Вчера ты был среди мимов и театров (а что было, кроме театров, пусть разузнает ктонибудь другой), сейчас же ты сам для нас необыкновеное зрелище. Сейчас ты степенен, твой взгляд наполнен только кротостью (за исключением того, что втайне ты предан старой страсти). Вчера, ораторствуя, ты продавал судебные процессы, поворачивая то в одну, то в другую сторону все, что касается законов. Сейчас же ты внезапно стал мне судьей и как бы вторым Даниилом. Вчера ты находился среди женоподобных танцовщиков, выводил песни и гордился попойками. Сейчас ты блюститель целомудрия дев и замужних женщин. Вчера Симон Волхв, сегодня Симон Петр! Ax какая быстрота: вместо лисы – лев!

Скажи мне, любезный, ты, бывший сборщиком податей или оставивший какуюнибудь должность в армии, как ты, будучи прежде бедным, а затем превзошедший Креза своими доходами (владея домом, который полон слез), проник в святилище и завладел престолом?

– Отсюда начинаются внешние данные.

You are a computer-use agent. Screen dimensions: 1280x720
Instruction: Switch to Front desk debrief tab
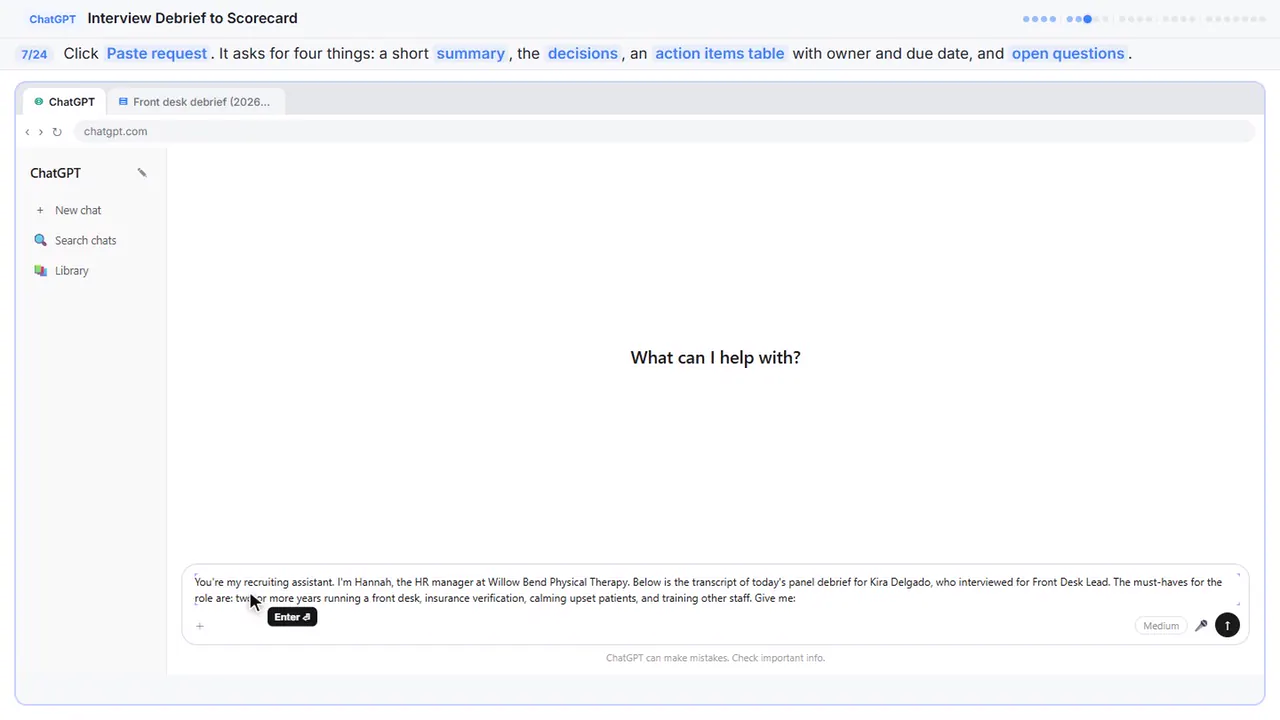tap(195, 101)
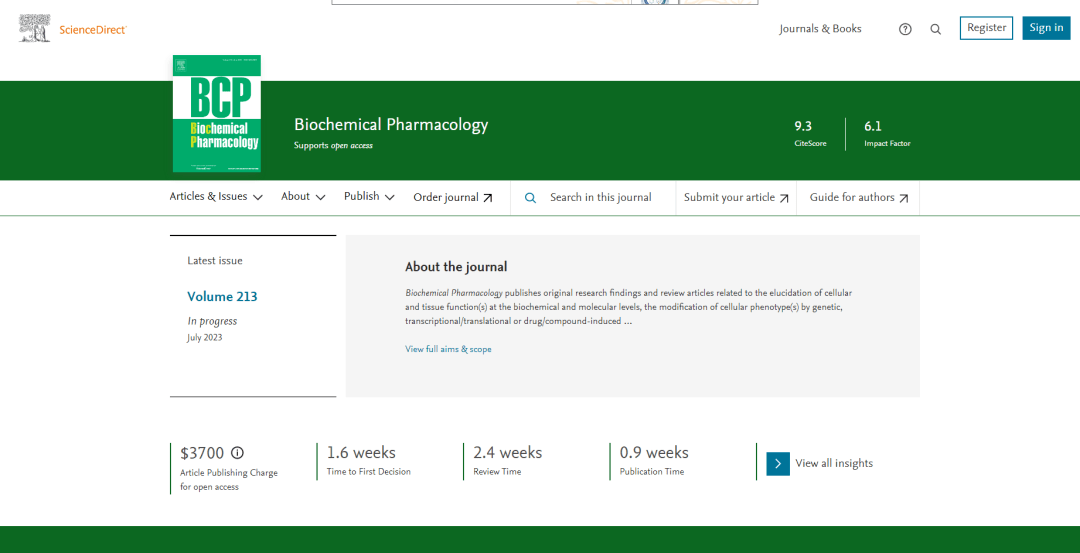Click the ScienceDirect Elsevier tree logo
This screenshot has width=1080, height=553.
34,29
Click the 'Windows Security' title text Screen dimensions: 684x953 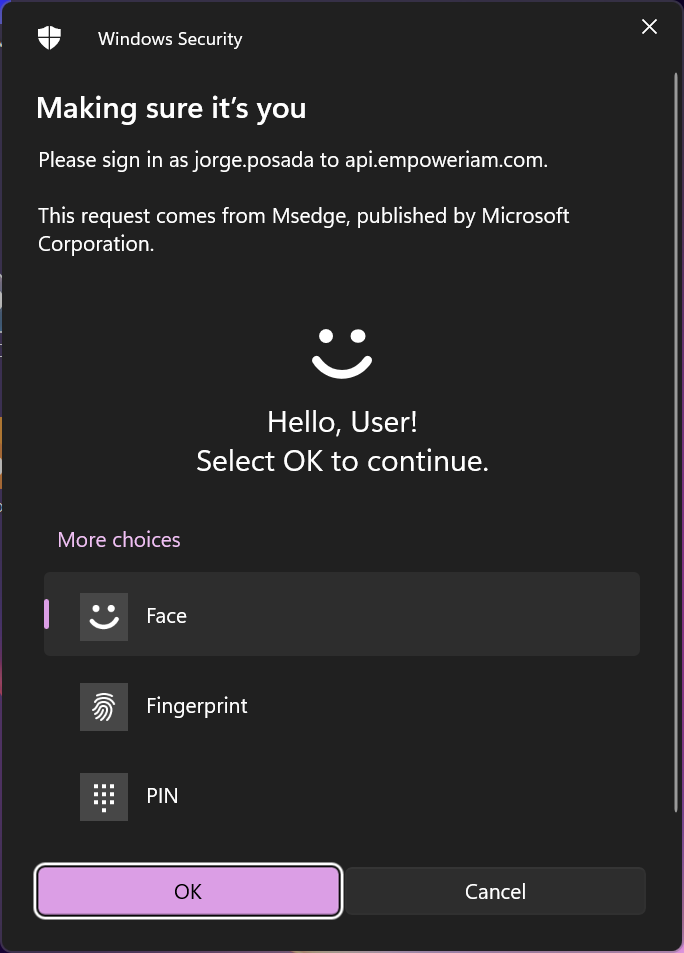click(170, 40)
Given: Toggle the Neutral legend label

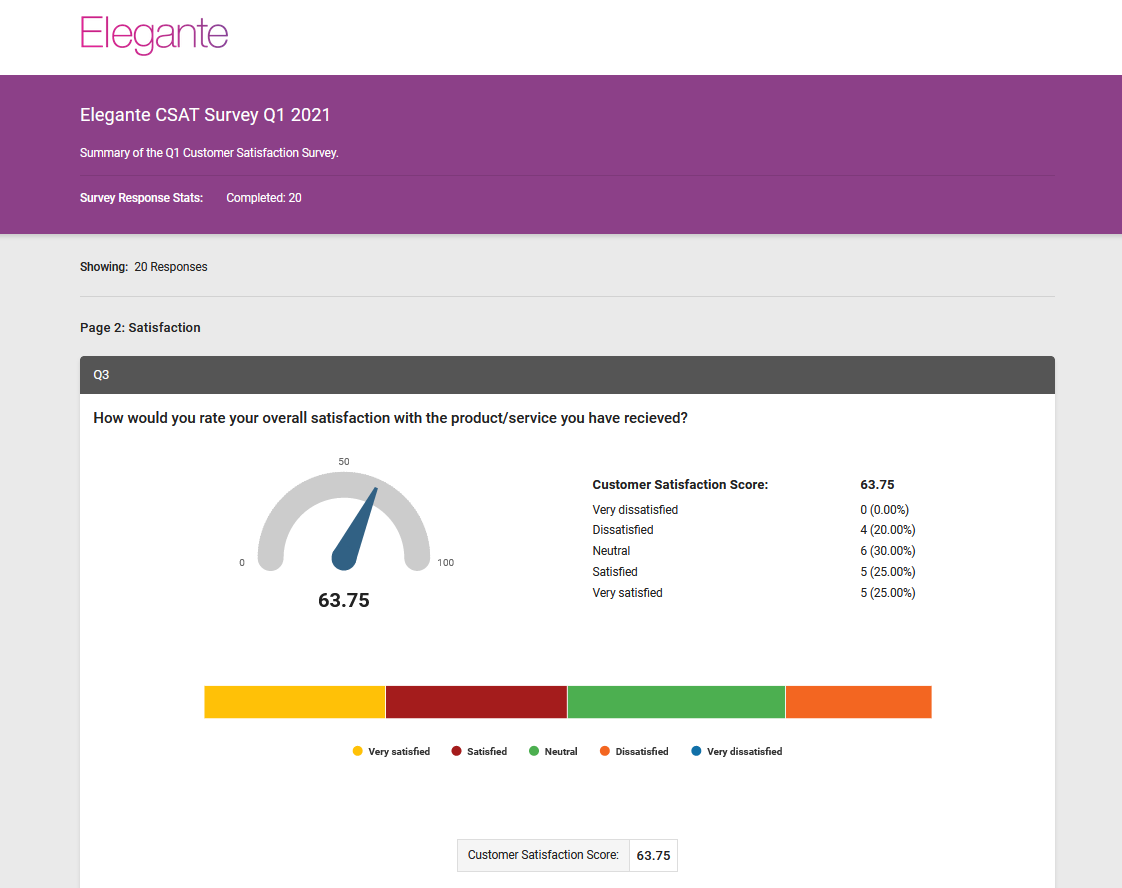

Тебя изменило крещение, которое является очищением? Постой! Пусть это будет явлено! Ведь крещение не есть очищение характера человека, но очищение лишь того, что произрастает из его характера, Предположим, что некто неплохой человек. Достаточно ли будет этого? И что же, мы будем любить самое восковую дощечку, которая переписана и с нее стерты прежние отпечатки? Ищи благодать! Потому что сейчас я вижу в тебе должника, хотя кафедра поднимает тебя на большую высоту.

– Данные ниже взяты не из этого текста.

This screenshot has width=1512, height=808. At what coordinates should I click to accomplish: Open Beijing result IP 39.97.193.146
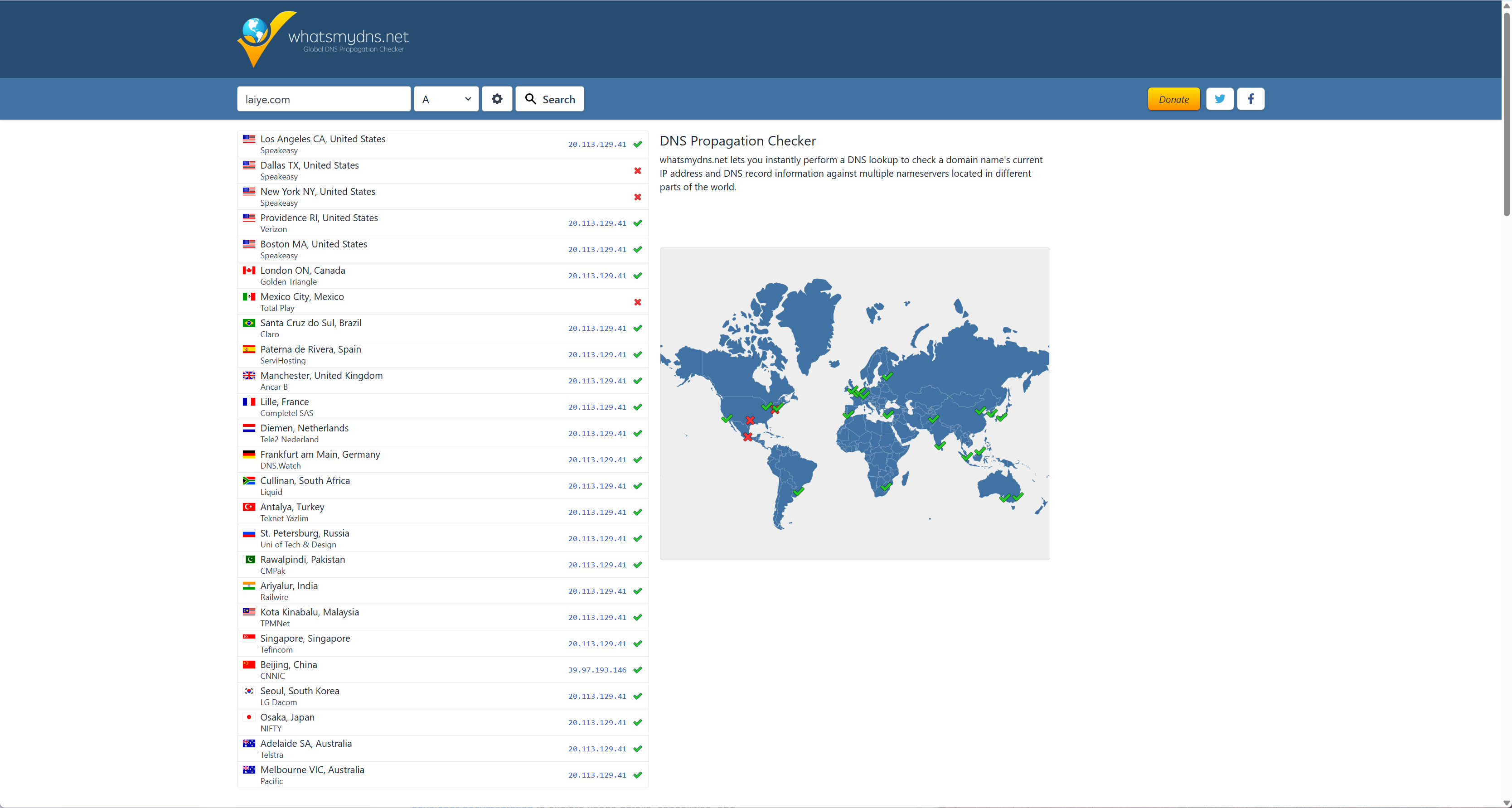(597, 670)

Допустим также, что епископство есть совершенное очищение. Высокое положение изменило тебя: я вижу ангела. Верующий, уважающий те же законы, что и я, примет это с готовностью, потому что верит учению [Церкви]. Но тот, кто стоит вне [Церковной ограды], не знает, как иначе судить о благе веры, если [у священнослужителей] нет доброго имени: и хотя он не видит ни одного своего недостатка, он становится строгим обличителем твоих. Как, скажи, мы убедим его составить о нас иное мнение, отличное оттого, которое уже внушили ему своей жизнью? Как заградим ему уста? И какими доводами? До какой же степени все перепуталось! На каком основании наше учение оказывается столь дешевым? Кто ораторствовал или же исцелял недуги прежде нежели изучил искусство произнесения речей или характер болезней? Сколь малого бы стоили искусства, если, только захотев, можно было бы тотчас овладеть ими! Но довольно всего лишь приказа, и предстоятель в один миг оказывается полным совершенством! Но как же ты можешь, взирая сверху вниз на того, кто остается служителем Божиим, раздуваться от спеси и стремиться к власти престола, вместо того, чтобы, пребывая на нем, содрогаться и трепетать от мысли, что ты пасешь волов, которые лучше своего волопаса? Вот таковы они. Может быть, они и сделались бы лучше, но им мешают престолы, ибо власть делает безумца еще хуже. И если такой человек становится у нас епископом, если он наихудший и полон мерзости, то тогда [исполняется написанное: ] «терновник царствует над деревьями». Тем не менее он с блеском восседает посредине, пользуясь плодами чужого стола, и презирает всех как недоносков. Он имеет один только повод для высокомерия– значительный город. Разве какойнибудь городской осел стремится иметь преимущество перед другим, деревенским ослом? Он есть таков, каков он есть, хотя и живет в городе. Итак, продолжайте держать в своих руках престолы и власть, если это кажется вам высшей наградой: веселитесь, бесчинствуйте, бросайте жребий о патриаршестве – пусть великий мир уступает вам; меняйте кафедру за кафедрой; одних бросайте вниз, других – возвышайте: все это вы любите. Ступайте своей дорогой! Я же обращусь мыслями к Богу, для Которого я живу, дышу, й только на Него обращаю взгляд» (Стихотворение о себе самом и о епископах)247.